Collected data
---+---

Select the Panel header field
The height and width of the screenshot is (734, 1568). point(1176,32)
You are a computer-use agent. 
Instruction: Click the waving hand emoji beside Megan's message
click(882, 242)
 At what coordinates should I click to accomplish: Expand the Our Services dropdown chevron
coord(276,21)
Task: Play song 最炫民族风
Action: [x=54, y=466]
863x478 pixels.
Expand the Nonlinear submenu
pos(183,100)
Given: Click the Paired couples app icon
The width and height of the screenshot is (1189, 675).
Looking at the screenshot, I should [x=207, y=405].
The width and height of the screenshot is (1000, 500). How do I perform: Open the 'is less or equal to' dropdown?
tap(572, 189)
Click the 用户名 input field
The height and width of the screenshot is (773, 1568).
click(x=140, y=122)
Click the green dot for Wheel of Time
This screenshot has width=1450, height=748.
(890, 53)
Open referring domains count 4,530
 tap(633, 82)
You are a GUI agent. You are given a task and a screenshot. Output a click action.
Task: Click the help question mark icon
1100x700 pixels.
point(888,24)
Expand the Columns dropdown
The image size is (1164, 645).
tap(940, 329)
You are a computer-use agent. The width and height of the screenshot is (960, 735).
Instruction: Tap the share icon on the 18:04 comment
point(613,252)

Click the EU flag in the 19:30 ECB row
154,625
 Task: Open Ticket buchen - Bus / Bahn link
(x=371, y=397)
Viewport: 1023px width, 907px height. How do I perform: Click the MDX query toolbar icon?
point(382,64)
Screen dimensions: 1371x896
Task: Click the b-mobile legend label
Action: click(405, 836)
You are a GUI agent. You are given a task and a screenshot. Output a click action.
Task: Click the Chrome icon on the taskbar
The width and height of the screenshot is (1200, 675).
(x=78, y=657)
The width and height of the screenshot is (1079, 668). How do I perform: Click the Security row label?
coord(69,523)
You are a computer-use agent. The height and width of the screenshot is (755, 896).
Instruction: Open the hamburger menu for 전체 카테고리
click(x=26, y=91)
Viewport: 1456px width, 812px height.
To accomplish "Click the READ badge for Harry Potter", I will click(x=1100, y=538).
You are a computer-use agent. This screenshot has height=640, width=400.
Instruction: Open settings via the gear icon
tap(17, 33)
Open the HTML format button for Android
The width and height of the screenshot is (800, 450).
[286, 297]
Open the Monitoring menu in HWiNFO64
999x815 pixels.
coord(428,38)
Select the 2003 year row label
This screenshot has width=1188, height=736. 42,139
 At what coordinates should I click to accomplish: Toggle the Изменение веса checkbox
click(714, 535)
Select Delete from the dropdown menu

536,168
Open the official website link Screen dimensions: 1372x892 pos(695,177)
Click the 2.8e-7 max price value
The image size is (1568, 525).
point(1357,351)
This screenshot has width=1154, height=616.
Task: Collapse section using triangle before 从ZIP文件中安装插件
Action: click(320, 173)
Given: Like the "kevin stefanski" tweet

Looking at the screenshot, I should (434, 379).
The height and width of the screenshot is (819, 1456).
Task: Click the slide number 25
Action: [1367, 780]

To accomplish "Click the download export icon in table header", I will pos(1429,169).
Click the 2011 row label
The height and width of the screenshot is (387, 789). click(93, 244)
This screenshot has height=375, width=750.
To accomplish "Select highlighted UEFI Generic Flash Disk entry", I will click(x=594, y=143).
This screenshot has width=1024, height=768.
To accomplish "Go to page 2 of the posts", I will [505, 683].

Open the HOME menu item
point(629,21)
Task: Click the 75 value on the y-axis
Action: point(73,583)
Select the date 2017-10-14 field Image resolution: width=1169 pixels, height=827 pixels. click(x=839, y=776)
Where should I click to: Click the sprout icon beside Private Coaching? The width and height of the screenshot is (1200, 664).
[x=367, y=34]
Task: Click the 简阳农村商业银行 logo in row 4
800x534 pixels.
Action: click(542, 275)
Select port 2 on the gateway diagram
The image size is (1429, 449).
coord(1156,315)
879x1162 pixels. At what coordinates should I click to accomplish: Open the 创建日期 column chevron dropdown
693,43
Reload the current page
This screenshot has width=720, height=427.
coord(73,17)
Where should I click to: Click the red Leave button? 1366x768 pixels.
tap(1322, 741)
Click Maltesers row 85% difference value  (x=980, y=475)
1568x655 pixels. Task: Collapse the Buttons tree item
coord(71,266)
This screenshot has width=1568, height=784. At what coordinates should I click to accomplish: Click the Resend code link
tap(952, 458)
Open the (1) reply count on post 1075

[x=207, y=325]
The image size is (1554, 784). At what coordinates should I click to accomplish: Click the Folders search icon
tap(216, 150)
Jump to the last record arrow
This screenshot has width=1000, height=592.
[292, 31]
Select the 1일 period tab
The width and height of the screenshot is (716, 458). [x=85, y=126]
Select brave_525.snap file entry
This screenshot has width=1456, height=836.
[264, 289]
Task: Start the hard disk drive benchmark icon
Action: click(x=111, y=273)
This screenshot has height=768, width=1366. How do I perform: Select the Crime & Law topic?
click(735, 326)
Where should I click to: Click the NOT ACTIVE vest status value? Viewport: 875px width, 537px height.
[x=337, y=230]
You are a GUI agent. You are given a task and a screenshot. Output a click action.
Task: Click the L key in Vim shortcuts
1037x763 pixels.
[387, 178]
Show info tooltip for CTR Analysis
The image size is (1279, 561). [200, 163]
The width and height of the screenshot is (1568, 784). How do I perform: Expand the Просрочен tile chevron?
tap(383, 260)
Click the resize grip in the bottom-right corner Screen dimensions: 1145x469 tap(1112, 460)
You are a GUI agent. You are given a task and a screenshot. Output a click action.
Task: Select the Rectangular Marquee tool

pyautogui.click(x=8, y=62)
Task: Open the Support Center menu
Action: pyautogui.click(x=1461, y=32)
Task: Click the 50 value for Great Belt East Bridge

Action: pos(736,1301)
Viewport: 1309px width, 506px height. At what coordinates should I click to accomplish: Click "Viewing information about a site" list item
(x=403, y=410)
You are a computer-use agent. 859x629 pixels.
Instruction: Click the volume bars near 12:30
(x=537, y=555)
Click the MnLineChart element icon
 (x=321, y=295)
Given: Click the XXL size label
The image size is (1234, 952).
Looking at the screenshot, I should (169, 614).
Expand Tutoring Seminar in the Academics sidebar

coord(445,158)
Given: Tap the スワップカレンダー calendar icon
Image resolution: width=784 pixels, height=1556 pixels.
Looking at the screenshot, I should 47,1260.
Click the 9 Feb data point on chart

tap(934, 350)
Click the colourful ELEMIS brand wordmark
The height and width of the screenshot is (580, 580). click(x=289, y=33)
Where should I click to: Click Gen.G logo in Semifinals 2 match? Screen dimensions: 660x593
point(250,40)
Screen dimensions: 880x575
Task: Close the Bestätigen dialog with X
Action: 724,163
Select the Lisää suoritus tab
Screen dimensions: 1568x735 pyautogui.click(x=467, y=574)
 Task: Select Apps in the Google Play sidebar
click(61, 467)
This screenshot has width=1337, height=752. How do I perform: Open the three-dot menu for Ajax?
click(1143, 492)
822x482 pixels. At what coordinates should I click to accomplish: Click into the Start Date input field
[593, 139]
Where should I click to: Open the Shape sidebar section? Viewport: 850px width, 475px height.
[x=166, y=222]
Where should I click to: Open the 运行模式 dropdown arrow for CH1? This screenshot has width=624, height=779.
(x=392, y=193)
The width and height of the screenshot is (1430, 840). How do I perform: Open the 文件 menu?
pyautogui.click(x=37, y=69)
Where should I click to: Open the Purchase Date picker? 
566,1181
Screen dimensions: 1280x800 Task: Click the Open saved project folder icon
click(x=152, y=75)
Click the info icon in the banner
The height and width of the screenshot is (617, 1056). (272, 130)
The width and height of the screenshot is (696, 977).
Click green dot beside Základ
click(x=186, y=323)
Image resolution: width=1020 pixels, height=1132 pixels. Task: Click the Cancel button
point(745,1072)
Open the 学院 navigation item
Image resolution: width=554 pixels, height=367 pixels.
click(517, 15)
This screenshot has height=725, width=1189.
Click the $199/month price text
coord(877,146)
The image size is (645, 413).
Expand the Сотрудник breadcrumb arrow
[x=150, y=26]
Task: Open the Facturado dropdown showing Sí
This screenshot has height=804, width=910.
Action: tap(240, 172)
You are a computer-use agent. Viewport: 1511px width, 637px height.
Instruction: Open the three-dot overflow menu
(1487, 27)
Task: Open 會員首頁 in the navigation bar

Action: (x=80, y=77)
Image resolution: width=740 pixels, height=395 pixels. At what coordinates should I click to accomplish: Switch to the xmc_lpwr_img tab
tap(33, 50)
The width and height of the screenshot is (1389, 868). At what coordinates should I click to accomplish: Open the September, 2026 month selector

---+---

## Task details
Please return every line from the first one in the records above down to the line containing "Given: Click the Paired couples app icon", including both, exactly as written and nothing more.

## Task output
Select the Panel header field
The height and width of the screenshot is (734, 1568). point(1176,32)
You are a computer-use agent. 
Instruction: Click the waving hand emoji beside Megan's message
click(882, 242)
 At what coordinates should I click to accomplish: Expand the Our Services dropdown chevron
coord(276,21)
Task: Play song 最炫民族风
Action: [x=54, y=466]
863x478 pixels.
Expand the Nonlinear submenu
pos(183,100)
Given: Click the Paired couples app icon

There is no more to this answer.